Fabrication d’objets
Maintenant que l’on a des plaques, il faut encore en faire quelque chose ! Les possibilités sont infinies. Pour fabriquer des objets à partir des plaques on utilise différentes techniques proches de celles que l’on retrouve dans le travail du bois (découpe, assemblage, vissage/cloutage…), on utilise d’ailleurs des outils similaires. Mais d’autres techniques propres à la matière plastique existent, comme tordre une pièce en la chauffant (possible aussi sur le bois mais plus difficile) ou souder deux pièces en plastique entre elles en faisant fondre du « plastique d’apport » là où l’on souhaite souder les pièces.
Dans un premier temps, nous avons simplement découper plusieurs plaques de 1mx1m en 9 petites plaques chacune pour obtenir des tuiles basiques afin de fabriquer un prototype de toit en plastique directement dans le Khumbu. L’idée derrière ce prototype est de voir si cette méthode est valable architecturalement (pas de dégradation trop rapide des tuiles avec la neige, la pluie, le soleil…) et environnementalement (pas de rejet de micro-particules dans l’eau ruisselant sur les tuiles). Des analyses devront être réalisées.
Dans un second temps, nous avons dessiné les plans d’une petite table à café et l’avons fabriquée avec les outils dont nous disposions (scie égoïne et pistolet à chaleur). L’idée était avant tout de tester le soudage d’éléments plastiques, un atout certain de cette matière. Le résultat est assez médiocre du fait de la qualité de nos outils et de celle de la plaque utilisée (l’une des premières), mais la table à café remplie sa fonction !

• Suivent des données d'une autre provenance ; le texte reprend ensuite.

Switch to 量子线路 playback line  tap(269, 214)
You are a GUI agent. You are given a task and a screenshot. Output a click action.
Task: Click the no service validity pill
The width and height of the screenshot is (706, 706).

Qu’est-ce qu’il reste à faire ?
Pour commencer, de nombreux autres objets peuvent être fabriqués à partir des plaques obtenues et les prochaines équipes travailleront à en tester plusieurs afin de fournir une liste d’idée aux népalais qui travailleront dans le centre, pour qu’ils puissent ensuite expérimenter par eux-mêmes.
Ensuite, il serait intéressant de tester d’autres types et formes de plastique pour fabriquer les plaques, quelques exemples :
- Emballages avec film d’aluminium (à 100% ou mélangé avec un autre type de plastique plus adapté) : Ce serait un aout non négligeable de pouvoir recycler ce type de plastique dans la Sheetpress étant donné que ça représente une bonne partie des déchets que l’on trouve dans le Khumbu.
- Bouteilles en PET (à 100% ou mélangé avec un autre type de plastique plus adapté)
- Sacs plastiques en LDPE (sans broyage préalable ?)
- Mélange de plastique et de copeaux de bois pour maximiser le nombre de plaques produites.
Travailler davantage sur l’épaisseur des plaques, selon leur utilisation, serait intéressant aussi.
Conclusion
Ce mois passé sur Katmandou nous a permit de mieux comprendre le fonctionnement de la Sheetpress, connaissances indispensables pour la suite des opérations même s’il reste encore un certain nombre de tests à réaliser sur cette machine afin d’explorer toutes ses possibilités. Ce sera la prochaine équipe qui, avec l’aide de Madindra, continuera les tests sur cette machine.